Crédito Regrado Sustenta, Mas Não Impulsiona o Setor em Minas

As condições de crédito permanecem restritivas para a construção civil em Minas Gerais. Embora as concessões de financiamento imobiliário tenham alcançado R$ 21,8 bilhões em abril de 2026, o maior valor para o mês na série analisada, o custo do financiamento segue elevado para famílias e empresas.

As operações com taxas reguladas tiveram papel decisivo nesse resultado, somando R$ 18,5 bilhões e representando 84,8% das concessões no período.
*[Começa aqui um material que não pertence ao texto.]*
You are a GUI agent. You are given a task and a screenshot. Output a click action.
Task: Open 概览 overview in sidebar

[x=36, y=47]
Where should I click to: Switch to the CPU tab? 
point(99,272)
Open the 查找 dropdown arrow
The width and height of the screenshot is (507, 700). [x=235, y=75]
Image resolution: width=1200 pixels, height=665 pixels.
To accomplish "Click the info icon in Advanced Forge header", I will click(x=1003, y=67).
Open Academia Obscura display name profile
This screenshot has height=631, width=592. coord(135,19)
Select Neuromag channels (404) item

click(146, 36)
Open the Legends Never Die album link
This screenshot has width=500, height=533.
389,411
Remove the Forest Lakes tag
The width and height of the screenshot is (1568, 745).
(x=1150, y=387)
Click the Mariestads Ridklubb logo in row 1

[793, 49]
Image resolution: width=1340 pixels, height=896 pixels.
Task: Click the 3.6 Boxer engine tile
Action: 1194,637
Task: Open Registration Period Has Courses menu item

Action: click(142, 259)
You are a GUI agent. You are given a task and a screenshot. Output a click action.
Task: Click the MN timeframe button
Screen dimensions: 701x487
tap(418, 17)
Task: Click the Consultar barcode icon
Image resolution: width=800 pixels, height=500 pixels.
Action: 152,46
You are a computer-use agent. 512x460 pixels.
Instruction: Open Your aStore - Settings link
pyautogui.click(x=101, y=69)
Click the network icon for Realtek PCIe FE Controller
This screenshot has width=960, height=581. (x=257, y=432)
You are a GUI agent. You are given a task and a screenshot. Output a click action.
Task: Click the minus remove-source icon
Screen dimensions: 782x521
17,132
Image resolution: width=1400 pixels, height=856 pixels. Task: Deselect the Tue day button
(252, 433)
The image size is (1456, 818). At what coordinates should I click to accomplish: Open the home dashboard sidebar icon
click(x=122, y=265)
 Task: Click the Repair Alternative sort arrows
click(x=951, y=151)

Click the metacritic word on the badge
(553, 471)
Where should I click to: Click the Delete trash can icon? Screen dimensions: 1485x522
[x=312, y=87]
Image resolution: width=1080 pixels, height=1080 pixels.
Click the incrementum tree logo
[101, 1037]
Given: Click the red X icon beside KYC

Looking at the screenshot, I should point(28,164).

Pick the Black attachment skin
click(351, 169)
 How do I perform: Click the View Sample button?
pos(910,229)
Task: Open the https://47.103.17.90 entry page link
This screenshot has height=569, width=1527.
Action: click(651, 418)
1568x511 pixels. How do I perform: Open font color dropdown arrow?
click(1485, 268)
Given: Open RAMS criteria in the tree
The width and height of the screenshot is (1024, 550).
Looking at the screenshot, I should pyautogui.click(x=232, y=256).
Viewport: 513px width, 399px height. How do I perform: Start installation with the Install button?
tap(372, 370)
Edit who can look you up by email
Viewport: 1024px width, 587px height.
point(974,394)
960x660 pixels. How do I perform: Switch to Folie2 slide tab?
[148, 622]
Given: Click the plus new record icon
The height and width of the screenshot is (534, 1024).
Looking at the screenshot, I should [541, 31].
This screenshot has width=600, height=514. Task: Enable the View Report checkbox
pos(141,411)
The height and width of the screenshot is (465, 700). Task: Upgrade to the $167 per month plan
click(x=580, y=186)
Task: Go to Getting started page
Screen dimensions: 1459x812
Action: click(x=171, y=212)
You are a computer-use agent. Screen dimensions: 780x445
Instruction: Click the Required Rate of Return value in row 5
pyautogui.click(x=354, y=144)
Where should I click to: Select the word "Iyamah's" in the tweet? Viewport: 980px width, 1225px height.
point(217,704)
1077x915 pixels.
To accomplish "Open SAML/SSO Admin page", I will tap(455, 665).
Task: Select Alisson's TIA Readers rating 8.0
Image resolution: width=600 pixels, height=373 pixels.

Segundo a Fiemg, o crédito regulado tem ajudado a sustentar o mercado habitacional, mas não é suficiente para garantir uma retomada robusta da construção civil no estado.

O elevado custo do financiamento, as incertezas econômicas e a menor disposição para investir continuam limitando novos empreendimentos e a expansão da demanda privada no setor.

Perspectivas Desafiadoras para 2026 e Retomada Prevista para 2027

As perspectivas para a construção civil em Minas Gerais em 2026 permanecem desafiadoras. Programas habitacionais e investimentos públicos devem contribuir para evitar uma retração mais intensa, mas a expectativa é de que o setor encerre o ano próxima da estabilidade, com crescimento insuficiente para recuperar as perdas acumuladas.

O Sindicato da Indústria da Construção Pesada no Estado de Minas Gerais (Sicepot-MG) também compartilha dessa visão. O presidente da instituição, Bruno Ligório, projeta estagnação para 2026 no segmento, com investimentos em infraestrutura correspondendo a 2,2% do PIB. A dificuldade reside no adiamento de investimentos privados e na falta da força esperada no setor público.

A retomada do crescimento na construção civil mineira é projetada para o primeiro semestre de 2027, impulsionada principalmente por investimentos privados já contratados. As tensões geopolíticas internacionais, com impacto nos custos de serviços derivados do petróleo, também são um fator que contribui para o cenário atual.